Abstract
The heme in the active center of peroxidases reacts with hydrogen peroxide to form highly reactive intermediates, which then oxidize simple substances called peroxidase substrates. Human peroxidases can be divided into two groups: (1) True peroxidases are enzymes whose main function is to generate free radicals in the peroxidase cycle and (pseudo)hypohalous acids in the halogenation cycle. The major true peroxidases are myeloperoxidase, eosinophil peroxidase and lactoperoxidase. (2) Pseudo-peroxidases perform various important functions in the body, but under the influence of external conditions they can display peroxidase-like activity. As oxidative intermediates, these peroxidases produce not only active heme compounds, but also protein-based tyrosyl radicals. Hemoglobin, myoglobin, cytochrome c/cardiolipin complexes and cytoglobin are considered as pseudo-peroxidases. Рeroxidases play an important role in innate immunity and in a number of physiologically important processes like apoptosis and cell signaling. Unfavorable excessive peroxidase activity is implicated in oxidative damage of cells and tissues, thereby initiating the variety of human diseases. Hence, regulation of peroxidase activity is of considerable importance. Since peroxidases differ in structure, properties and location, the mechanisms controlling peroxidase activity and the biological effects of peroxidase products are specific for each hemoprotein. This review summarizes the knowledge about the properties, activities, regulations and biological effects of true and pseudo-peroxidases in order to better understand the mechanisms underlying beneficial and adverse effects of this class of enzymes.
Highlights
Reactive oxygen species (ROS) are involved in many physiological processes, including signal transduction, cell proliferation, gene expression, angiogenesis, and aging
The major sources of O2 – in plasma are NADPH oxidases on the surface of phagocytes and endothelial cells, xanthine oxidase bound to endothelial cells, and leakage from the mitochondrial respiratory chain [4,5,6]
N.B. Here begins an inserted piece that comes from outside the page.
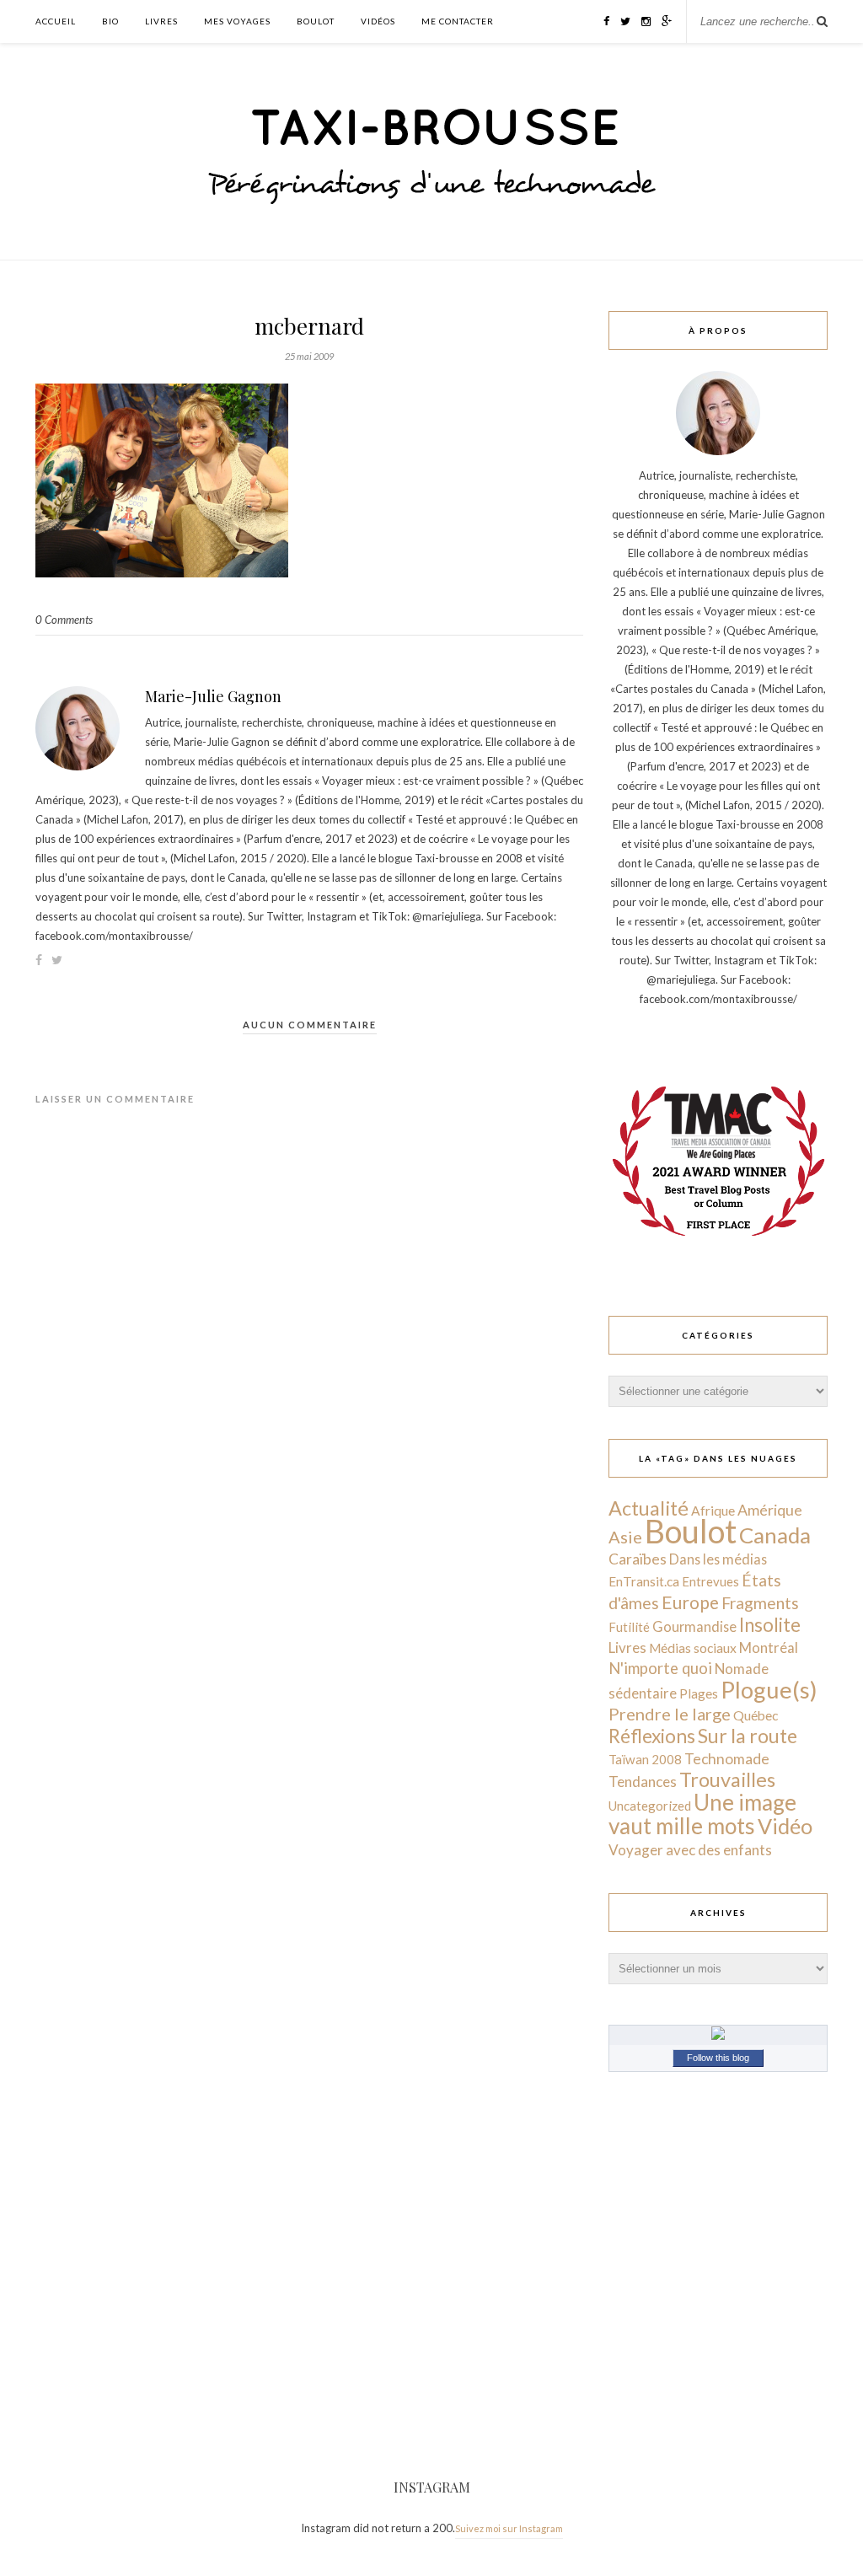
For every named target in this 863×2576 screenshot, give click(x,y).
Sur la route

The standard reduction potential of the redox couple Compound I/ferric enzyme of human true peroxidases falls in the order of MPO (1.16 V) > eosinophyl peroxidase (EPO) (1.10 V) > LPO (1.09 V), which is proportional to the reduction potential of oxidants the peroxidases can produce in the halogenation cycle (Table 1) [22,96,130]
Summary
Reactive oxygen species (ROS) are involved in many physiological processes, including signal transduction, cell proliferation, gene expression, angiogenesis, and aging. Hydrogen peroxide is one of the major in vivo oxidants. It is a two-electron acceptor with reduction potential Eo (H2 O2 /H2 O) of 1.32 V. Various forms of iron react with hydrogen peroxide to form ROS. The rate constants of the reaction of H2 O2 with free iron or free heme are low. A system of ceruloplasmin-transferrin is responsible for the transport of free iron ions in plasma; intracellular iron redox activity is arrested by ferritin [10].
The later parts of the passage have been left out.